#### [Task item]
Copy out only the lines running from the one that contains "Screen dimensions: 1434x706" through the end of the listing. Pictures stay out.
(Dataset records begins)
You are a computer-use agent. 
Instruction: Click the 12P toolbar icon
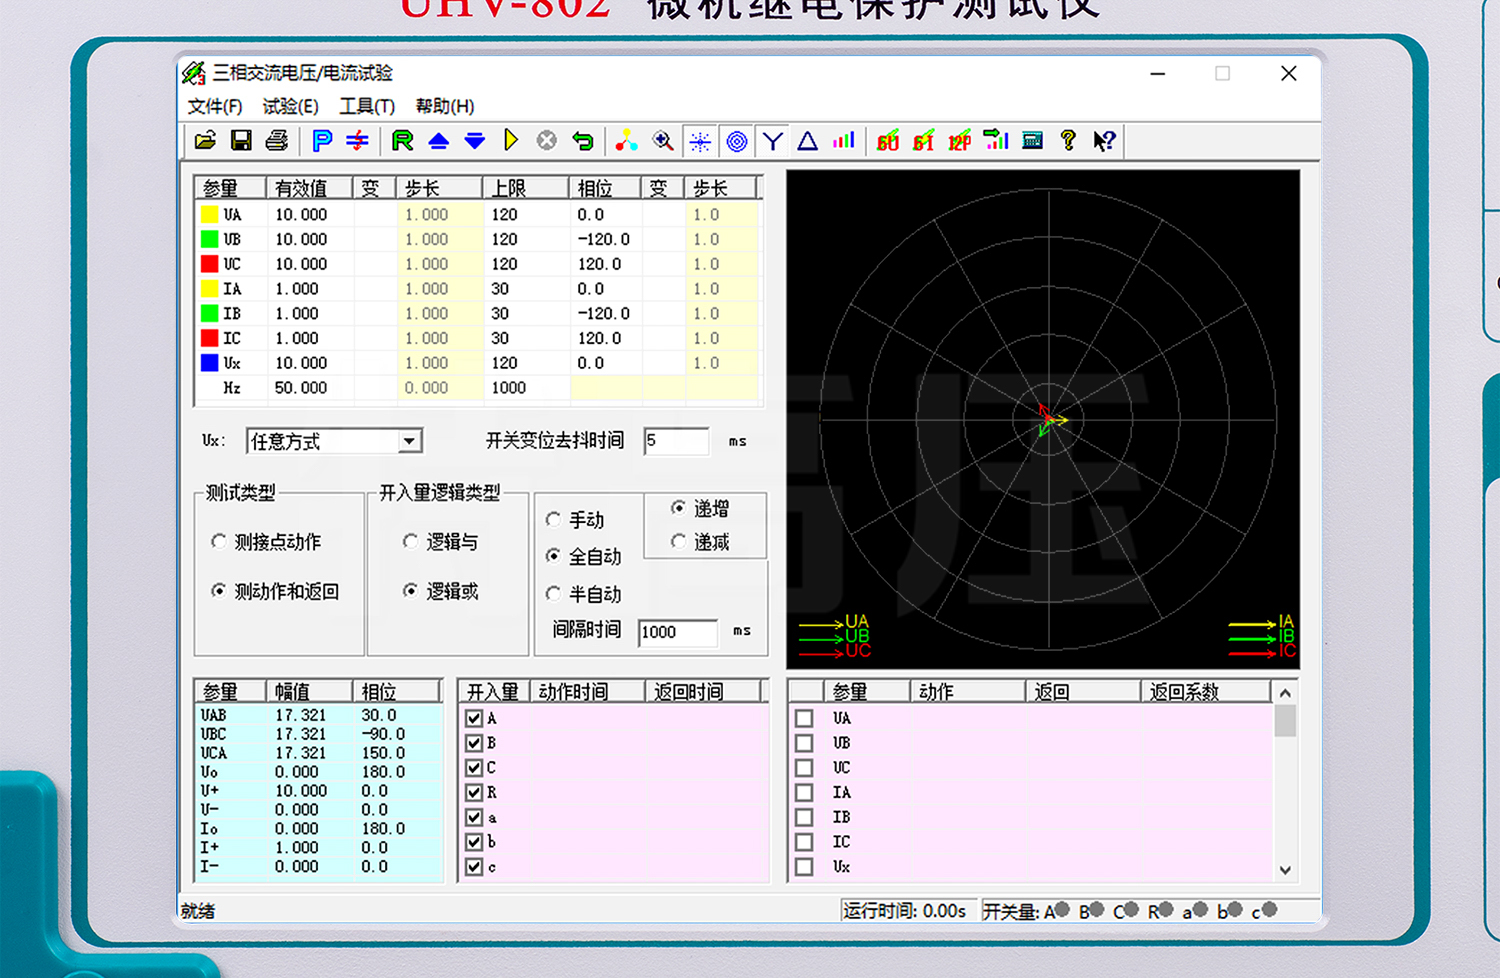click(958, 141)
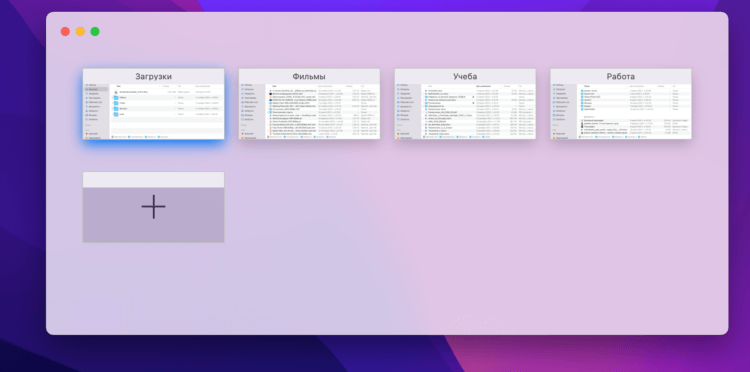The width and height of the screenshot is (750, 372).
Task: Click the file list in the Работа tab preview
Action: [634, 109]
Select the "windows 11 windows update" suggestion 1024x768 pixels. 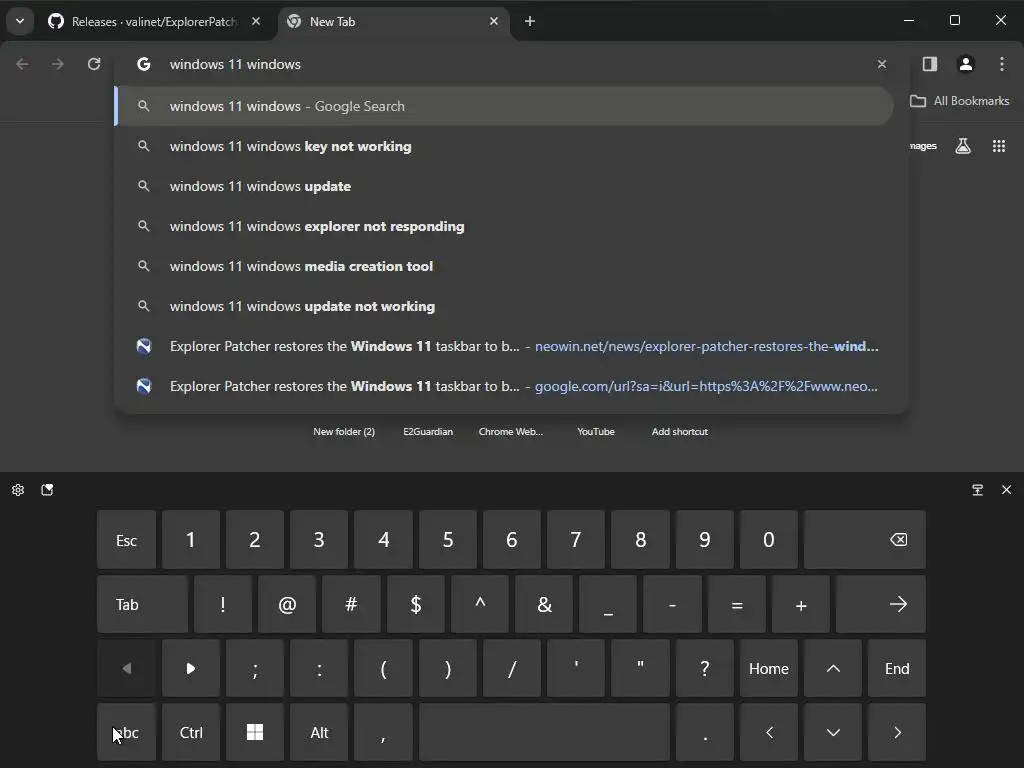260,186
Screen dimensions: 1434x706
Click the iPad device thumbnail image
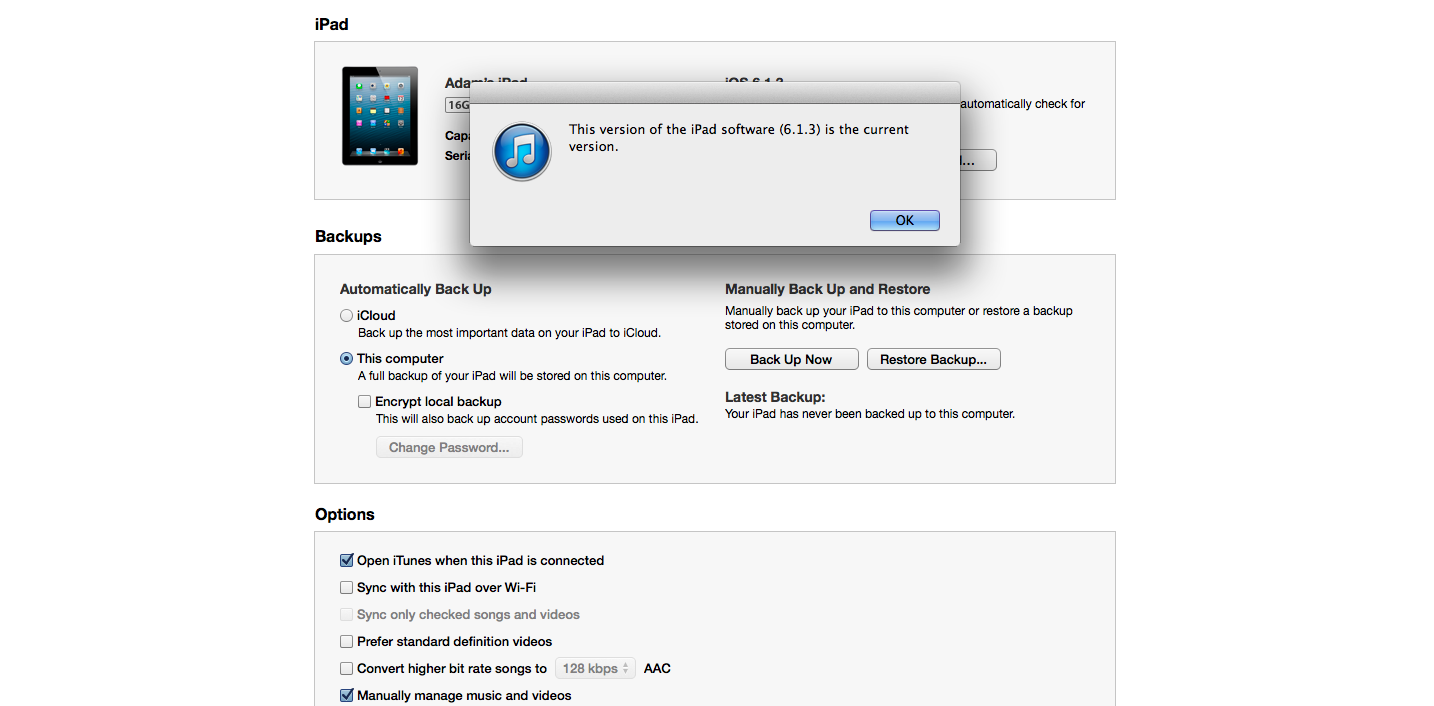point(380,116)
(Dataset records ends)
#### [Task output]
Screen dimensions: 1434x706
Click the iPad device thumbnail image
point(380,116)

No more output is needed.